[BEGIN PROVIDED RECORDS]
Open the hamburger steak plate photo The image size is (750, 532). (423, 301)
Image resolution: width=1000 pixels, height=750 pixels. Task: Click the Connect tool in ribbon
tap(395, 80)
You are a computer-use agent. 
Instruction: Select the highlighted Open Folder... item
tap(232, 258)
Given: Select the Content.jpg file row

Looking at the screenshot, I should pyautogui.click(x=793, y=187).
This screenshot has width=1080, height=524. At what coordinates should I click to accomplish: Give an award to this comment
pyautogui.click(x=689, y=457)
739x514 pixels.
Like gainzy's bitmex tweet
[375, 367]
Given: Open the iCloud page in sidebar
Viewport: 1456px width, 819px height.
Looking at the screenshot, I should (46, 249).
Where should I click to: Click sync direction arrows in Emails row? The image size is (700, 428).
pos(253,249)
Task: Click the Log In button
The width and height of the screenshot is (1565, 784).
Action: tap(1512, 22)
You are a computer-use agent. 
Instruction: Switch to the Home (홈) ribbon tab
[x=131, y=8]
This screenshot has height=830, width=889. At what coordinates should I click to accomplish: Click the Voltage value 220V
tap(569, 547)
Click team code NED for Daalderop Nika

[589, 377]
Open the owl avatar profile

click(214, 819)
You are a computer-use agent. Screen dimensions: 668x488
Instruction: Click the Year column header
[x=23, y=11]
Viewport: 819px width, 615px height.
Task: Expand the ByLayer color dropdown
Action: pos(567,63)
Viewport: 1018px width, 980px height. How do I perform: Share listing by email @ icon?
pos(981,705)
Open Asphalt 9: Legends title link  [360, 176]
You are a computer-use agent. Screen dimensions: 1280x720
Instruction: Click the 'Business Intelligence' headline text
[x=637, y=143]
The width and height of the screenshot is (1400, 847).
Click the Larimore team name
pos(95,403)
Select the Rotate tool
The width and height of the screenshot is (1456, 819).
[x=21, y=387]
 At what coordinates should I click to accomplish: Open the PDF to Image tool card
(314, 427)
[END PROVIDED RECORDS]
PROBLEM DETAILS:
Can you recast the material as a Markdown table with columns "Number" and "Entry", starting at the first line of the material and ending at the line that contains "[x=21, y=387]", both included? Number each row and leave out blank lines.

OUTPUT FOR THIS EXERCISE:
| Number | Entry |
|---|---|
| 1 | Open the hamburger steak plate photo The image size is (750, 532). (423, 301) |
| 2 | Image resolution: width=1000 pixels, height=750 pixels. Task: Click the Connect tool in ribbon |
| 3 | tap(395, 80) |
| 4 | You are a computer-use agent.  |
| 5 | Instruction: Select the highlighted Open Folder... item |
| 6 | tap(232, 258) |
| 7 | Given: Select the Content.jpg file row |
| 8 | Looking at the screenshot, I should pyautogui.click(x=793, y=187). |
| 9 | This screenshot has width=1080, height=524. At what coordinates should I click to accomplish: Give an award to this comment |
| 10 | pyautogui.click(x=689, y=457) |
| 11 | 739x514 pixels. |
| 12 | Like gainzy's bitmex tweet |
| 13 | [375, 367] |
| 14 | Given: Open the iCloud page in sidebar |
| 15 | Viewport: 1456px width, 819px height. |
| 16 | Looking at the screenshot, I should (46, 249). |
| 17 | Where should I click to: Click sync direction arrows in Emails row? The image size is (700, 428). |
| 18 | pos(253,249) |
| 19 | Task: Click the Log In button |
| 20 | The width and height of the screenshot is (1565, 784). |
| 21 | Action: tap(1512, 22) |
| 22 | You are a computer-use agent.  |
| 23 | Instruction: Switch to the Home (홈) ribbon tab |
| 24 | [x=131, y=8] |
| 25 | This screenshot has height=830, width=889. At what coordinates should I click to accomplish: Click the Voltage value 220V |
| 26 | tap(569, 547) |
| 27 | Click team code NED for Daalderop Nika |
| 28 | [589, 377] |
| 29 | Open the owl avatar profile |
| 30 | click(214, 819) |
| 31 | You are a computer-use agent. Screen dimensions: 668x488 |
| 32 | Instruction: Click the Year column header |
| 33 | [x=23, y=11] |
| 34 | Viewport: 819px width, 615px height. |
| 35 | Task: Expand the ByLayer color dropdown |
| 36 | Action: pos(567,63) |
| 37 | Viewport: 1018px width, 980px height. How do I perform: Share listing by email @ icon? |
| 38 | pos(981,705) |
| 39 | Open Asphalt 9: Legends title link  [360, 176] |
| 40 | You are a computer-use agent. Screen dimensions: 1280x720 |
| 41 | Instruction: Click the 'Business Intelligence' headline text |
| 42 | [x=637, y=143] |
| 43 | The width and height of the screenshot is (1400, 847). |
| 44 | Click the Larimore team name |
| 45 | pos(95,403) |
| 46 | Select the Rotate tool |
| 47 | The width and height of the screenshot is (1456, 819). |
| 48 | [x=21, y=387] |